According to my expectations map_fn
should execute some function in parallel. Unfortunately, it seems that it executes it sequentially. Here is a brief example I created to verify my concerns.
@tf.function
def test_mapfn():
@tf.function
def body(vals):
res = tf.constant(1, dtype=tf.float32)
for i in tf.range(5, dtype=tf.float32):
tf.print(i)
# Doing some random calculation below. Not important.
res = res + tf.pow(tf.reduce_sum(tf.where(vals> 0.5, vals, tf.constant(0, dtype=tf.float32))) + tf.pow(tf.reduce_sum(vals), 0.5) - tf.pow(tf.reduce_sum(vals), tf.constant(2, dtype=tf.float32)), -i)
return res
tensor = tf.random.uniform(shape=(2, 100000000))

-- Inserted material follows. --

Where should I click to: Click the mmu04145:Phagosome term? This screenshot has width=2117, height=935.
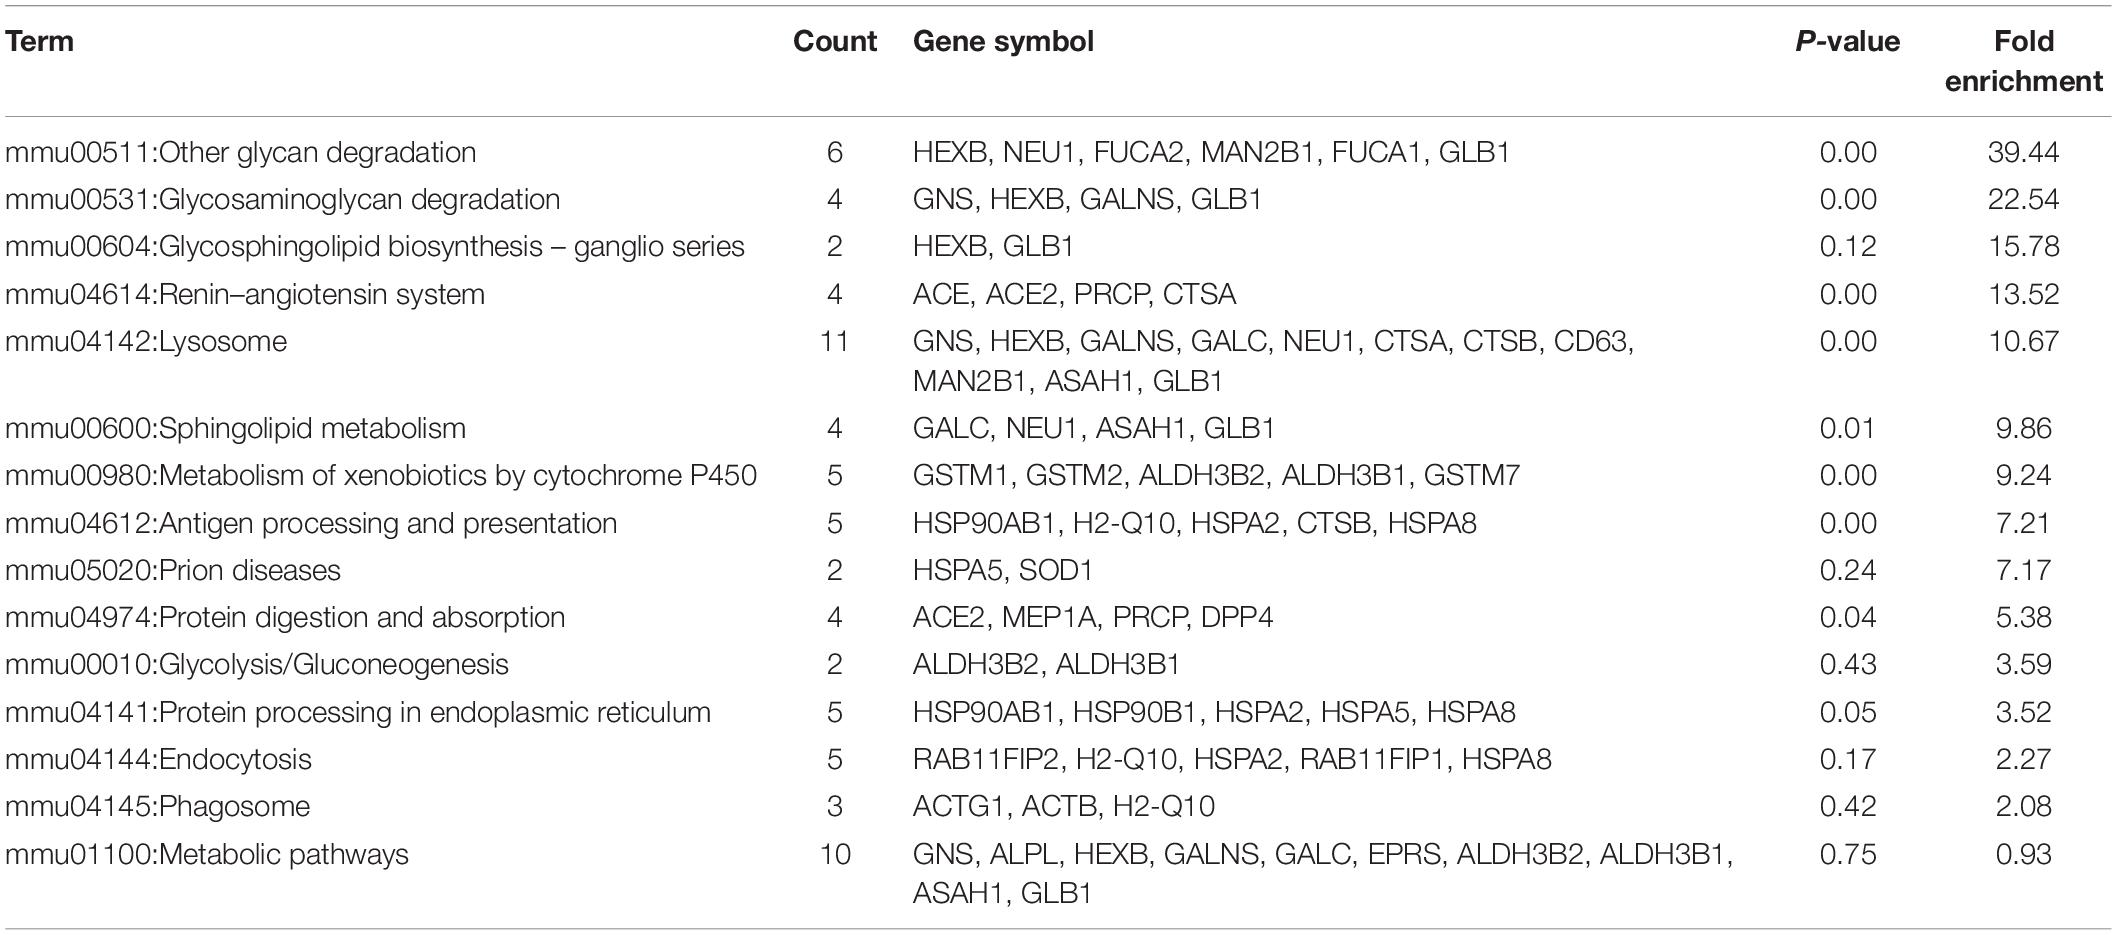157,806
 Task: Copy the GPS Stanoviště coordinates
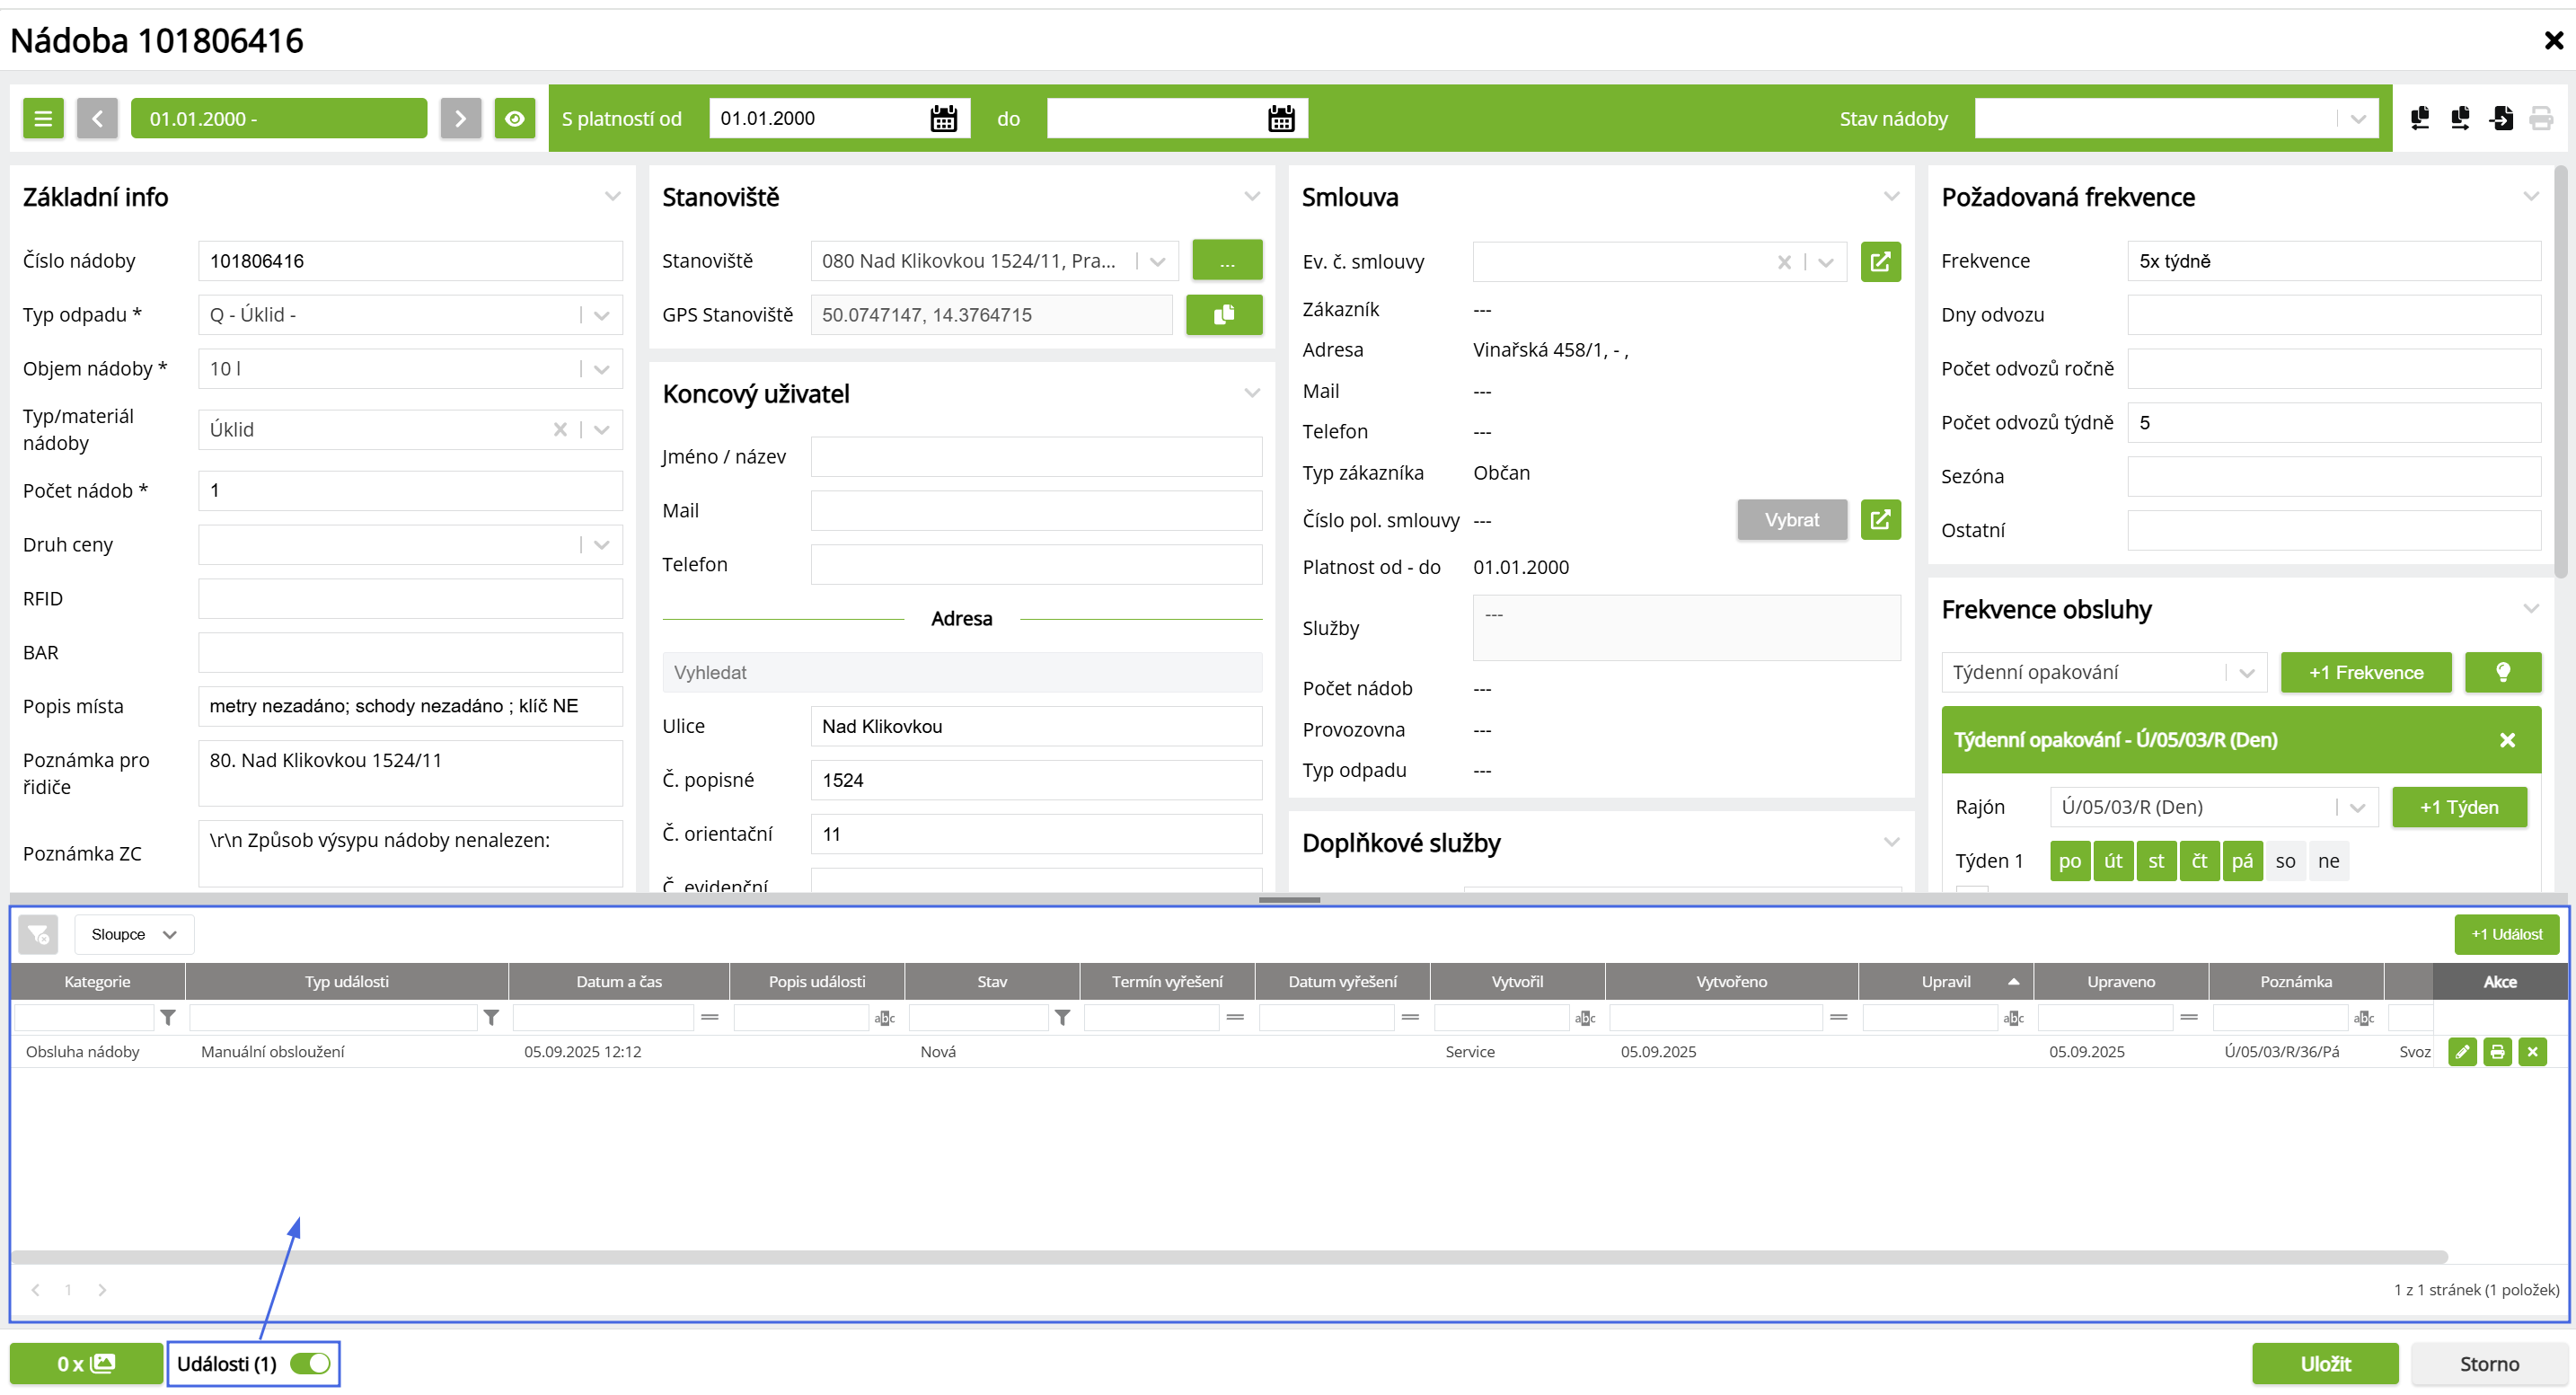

res = tf.map_fn(body, tensor, parallel_iterations=2)
The printed values are
0
1
2
3
4
0
1
2
3
4
If executed in parallel the code above should mix the printed values in the loop but they are printed sequentially. I know that this is pretty basic test but I noticed the same behavior with functions which take longer time to execute. The CPU is not utilized completely and seems that the function is called sequentially with unrolled inputs. I know the recommendation to use vectorized_map
but unfortunately in my use case it is not applicable since the code can’t be rewritten to comply with the requirements of vectorized_map
. Also, changing the number of parallel_iterations
doesn’t seem to affect the speed.